### Task objective
As the answer, give every line of the records that includes the word "agent".
----
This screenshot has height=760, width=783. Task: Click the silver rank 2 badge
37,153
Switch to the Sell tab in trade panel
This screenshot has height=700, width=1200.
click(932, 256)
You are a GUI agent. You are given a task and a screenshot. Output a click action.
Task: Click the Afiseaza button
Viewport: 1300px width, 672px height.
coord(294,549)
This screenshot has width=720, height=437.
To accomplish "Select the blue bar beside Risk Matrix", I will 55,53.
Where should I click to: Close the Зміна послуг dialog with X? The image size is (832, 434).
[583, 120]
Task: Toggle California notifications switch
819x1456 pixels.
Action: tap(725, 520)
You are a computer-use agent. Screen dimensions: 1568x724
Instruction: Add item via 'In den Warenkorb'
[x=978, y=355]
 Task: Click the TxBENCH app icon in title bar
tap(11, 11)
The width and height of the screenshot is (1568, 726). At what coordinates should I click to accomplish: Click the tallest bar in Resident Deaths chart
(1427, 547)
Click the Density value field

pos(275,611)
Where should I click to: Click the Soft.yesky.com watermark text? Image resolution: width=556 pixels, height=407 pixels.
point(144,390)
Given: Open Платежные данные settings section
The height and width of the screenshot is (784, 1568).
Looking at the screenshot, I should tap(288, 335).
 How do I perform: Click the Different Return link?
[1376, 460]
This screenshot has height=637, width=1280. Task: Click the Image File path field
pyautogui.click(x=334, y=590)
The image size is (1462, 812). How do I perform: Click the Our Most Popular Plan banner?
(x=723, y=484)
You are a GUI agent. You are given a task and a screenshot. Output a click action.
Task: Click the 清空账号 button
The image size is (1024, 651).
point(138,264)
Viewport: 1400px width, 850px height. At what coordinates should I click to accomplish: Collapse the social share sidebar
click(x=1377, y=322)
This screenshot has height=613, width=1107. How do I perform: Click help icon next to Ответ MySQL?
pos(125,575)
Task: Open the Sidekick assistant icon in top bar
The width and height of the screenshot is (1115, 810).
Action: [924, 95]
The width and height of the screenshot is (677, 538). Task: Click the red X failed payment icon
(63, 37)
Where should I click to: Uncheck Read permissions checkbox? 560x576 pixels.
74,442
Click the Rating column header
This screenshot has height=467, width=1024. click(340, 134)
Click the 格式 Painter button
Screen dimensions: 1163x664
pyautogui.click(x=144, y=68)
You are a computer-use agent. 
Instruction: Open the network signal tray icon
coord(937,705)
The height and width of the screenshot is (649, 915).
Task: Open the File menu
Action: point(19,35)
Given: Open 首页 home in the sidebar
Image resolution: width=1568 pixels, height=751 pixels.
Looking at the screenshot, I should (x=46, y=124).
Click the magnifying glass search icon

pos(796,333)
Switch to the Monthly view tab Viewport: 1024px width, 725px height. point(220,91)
----
### Response to this task
You are a GUI agent. You are given a task and a screenshot. Output a click action.
You are a computer-use agent. Screen dimensions: 1568x724
You are a GUI agent. You are given a task and a screenshot. Output a click action.
You are a computer-use agent. 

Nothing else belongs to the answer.